BEM solution of delamination problems using an interface damage and plasticity model

TL;DR

This paper develops a boundary element method (BEM) approach for simulating elastic-plastic-brittle delamination, incorporating interface damage and plasticity, to accurately model energy dissipation during fracture modes.

Contribution

It introduces a novel BEM-based numerical scheme with an interface damage-plasticity model for delamination, employing energetic solutions and fully implicit time discretization.

Findings

Successfully models delamination with energy dissipation in Mode I and II.

Demonstrates the numerical method on sample problems showing its effectiveness.

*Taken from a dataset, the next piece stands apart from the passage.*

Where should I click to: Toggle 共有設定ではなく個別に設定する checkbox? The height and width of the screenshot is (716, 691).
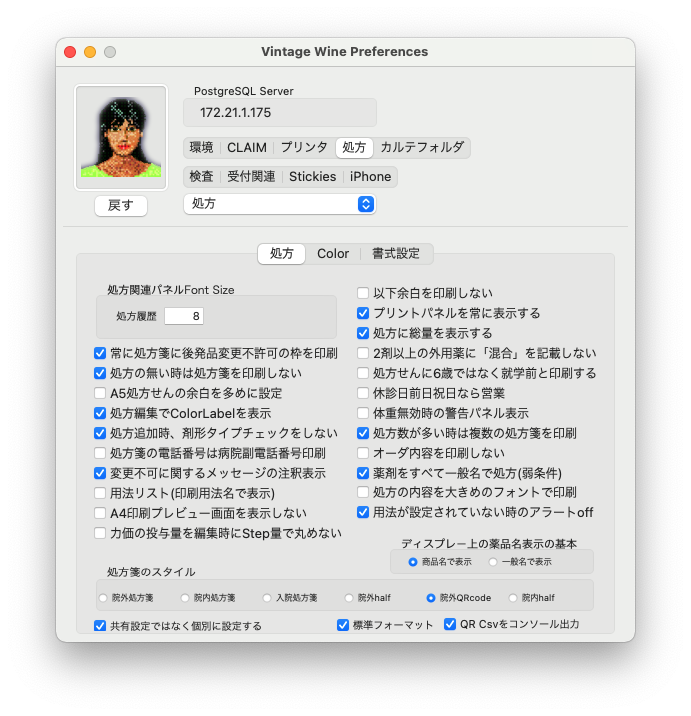(100, 626)
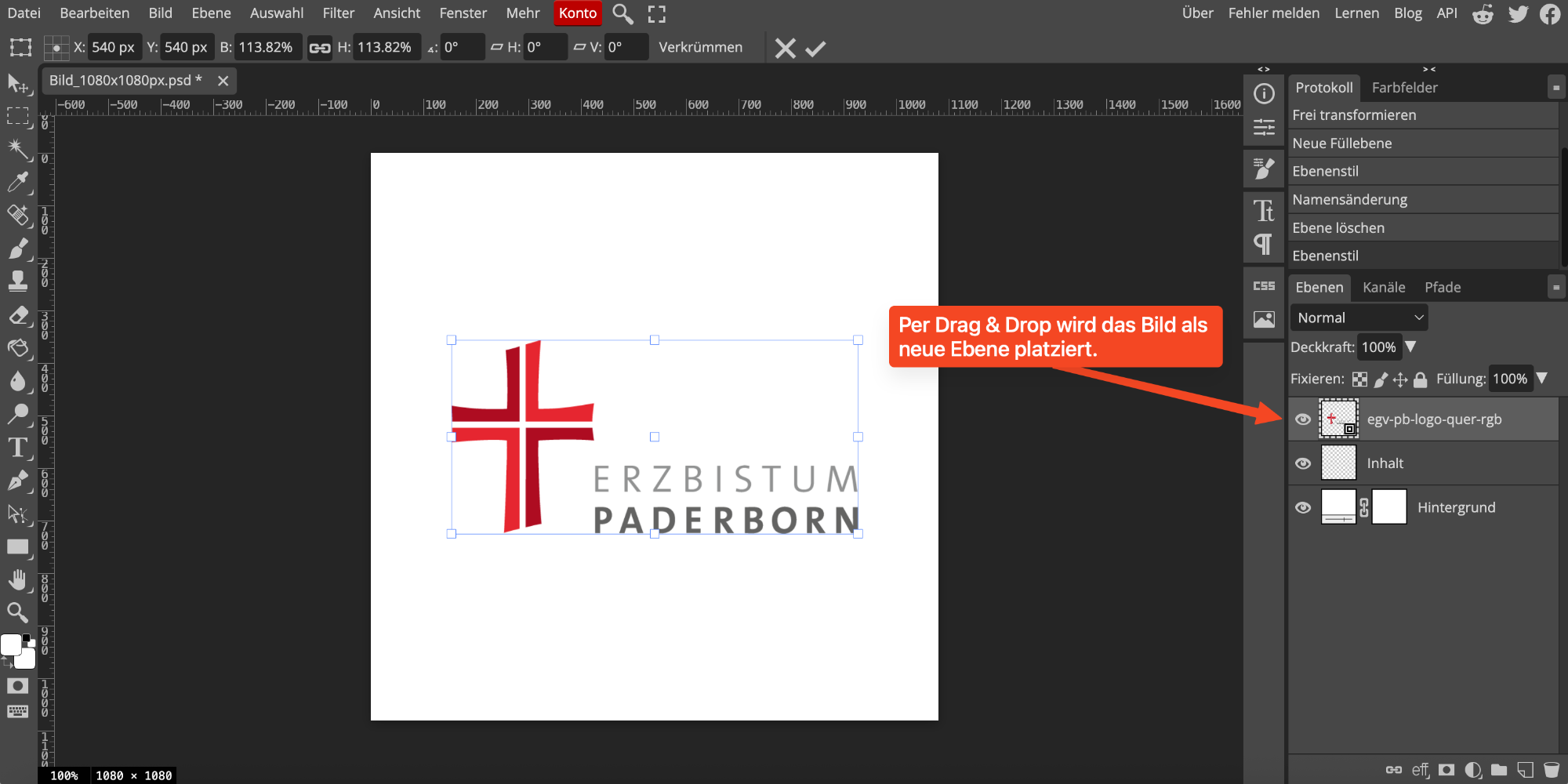Confirm the transformation with the checkmark

pyautogui.click(x=815, y=49)
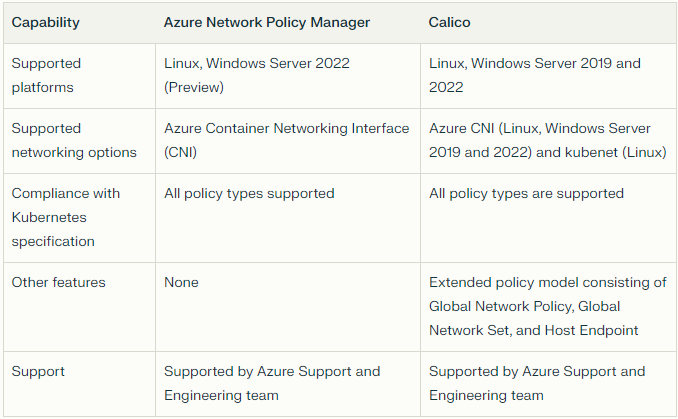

Provides a framework for simulating rate-independent interface evolution.

Abstract

The problem of quasistatic and rate-independent evolution of elastic-plastic-brittle delamination at small strains is considered. Delamination processes for linear elastic bodies glued by an adhesive to each other or to a rigid outer surface are studied. The energy amounts dissipated in fracture Mode I (opening) and Mode II (shear) at an interface may be different. A concept of internal parameters is used here on the delaminating interfaces, involving a couple of scalar damage variable and a plastic tangential slip with kinematic-type hardening. The so-called energetic solution concept is employed. An inelastic process at an interface is devised in such a way that the dissipated energy depends only on the rates of internal parameters and therefore the model is associative. A fully implicit time discretization is combined with a spatial discretization of elastic bodies by the BEM to solve the delamination problem. The BEM is used in the solution of the respective boundary value problems, for each subdomain separately, to compute the corresponding total potential energy. Sample problems are analysed by a collocation BEM code to illustrate the capabilities of the numerical procedure developed.